A darkly comic novel about race and identity set in Brooklyn in the mid-1990s. Seemingly perfect 27-year-old Maria and her college sweetheart Khalil, both mixed-race, are planning their wedding. They’re also the stars of a new documentary about interracial couples. When Maria develops a fixation with a mysterious black poet, things begin to unravel.
Maria’s confusion is central to the breakdown that follows her obsession, and Ms. Senna deftly draws it out in the way of an espionage thriller, peeling back her characters’ racial personas as though they were so many disguises ... The frankness with which New People treats race as a kind of public performance is both uncomfortable and strangely cathartic. Being a performance, it transforms easily into deception, and the story hinges on two hallucinatory sequences in which Maria falsifies her identity in order to sneak into the poet’s apartment. The ending of this brittle, provocative novel carries the fated sense of a utopia heading inexorably toward collapse.
It says a great deal for New People — Danzy Senna’s martini-dry, espresso-dark comedy of contemporary manners — that its compound of caustic observations and shrewd characterizations could only have emerged from a writer as finely tuned to her social milieu as [Jane] Austen was to hers ... We may not always like Maria. Yet, as with many a complex heroine of classic comedies-of-errors, we somehow keep faith with her struggles to reconcile her myriad convolutions and warring emotions ... The book doesn’t pour cold water on one’s expectations for a better, more tolerant world. In fact, it implies that world has, to a great extent, already arrived. Brave new worlds sometimes emerge when you’re not ready for them; whether in a stranger’s apartment or in your own, too-human heart.
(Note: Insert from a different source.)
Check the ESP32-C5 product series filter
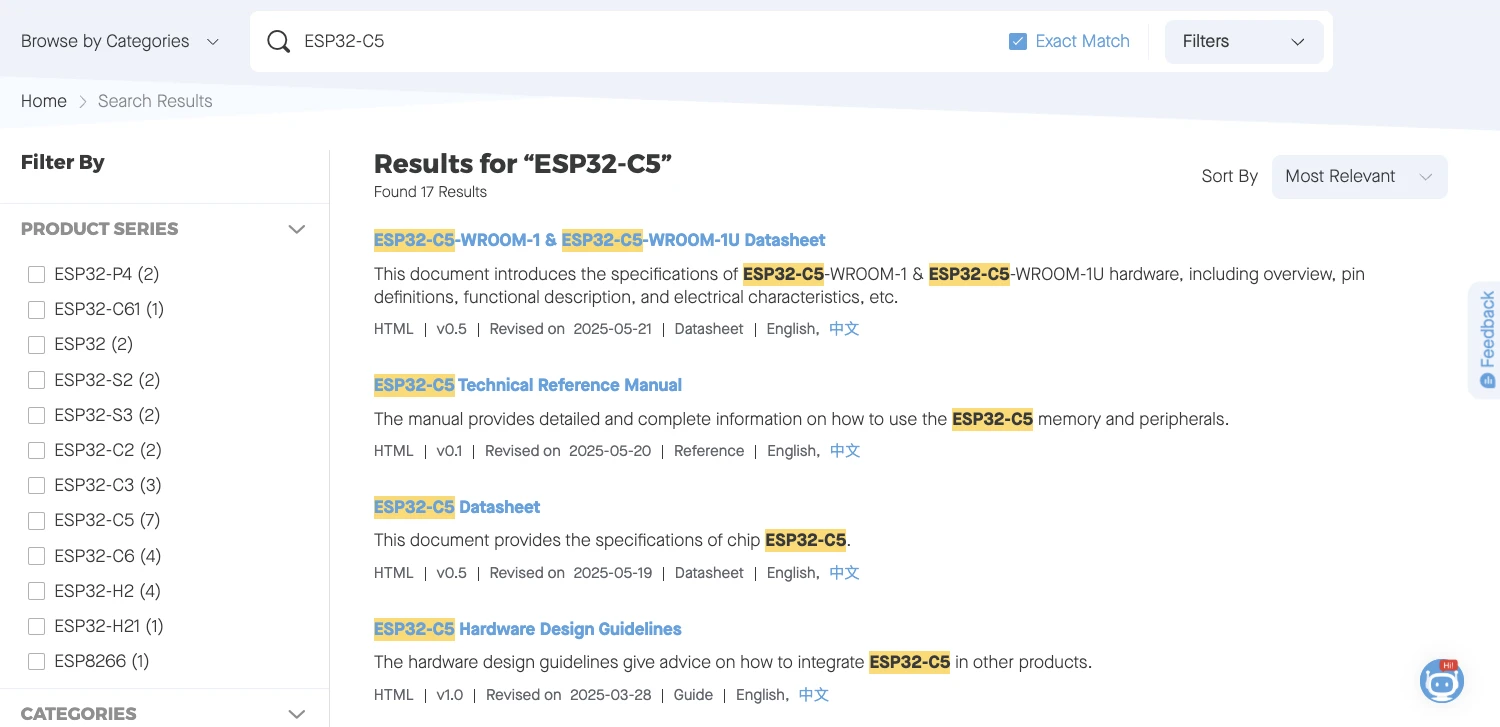1500x727 pixels. pyautogui.click(x=36, y=520)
...in New People, her captivating and incisive fifth book, Danzy Senna has crafted a tragicomic novel that powerfully conjures the sense of optimism once associated with future racial transcendence, even as it grounds that idealism in a present that bears more than just a family resemblance to the racialized past ... New People questions whether the notion of racial liberation truly offers a solution to the unfinished work of racial justice. It may also cause you to question whether completion is, in fact, a virtue.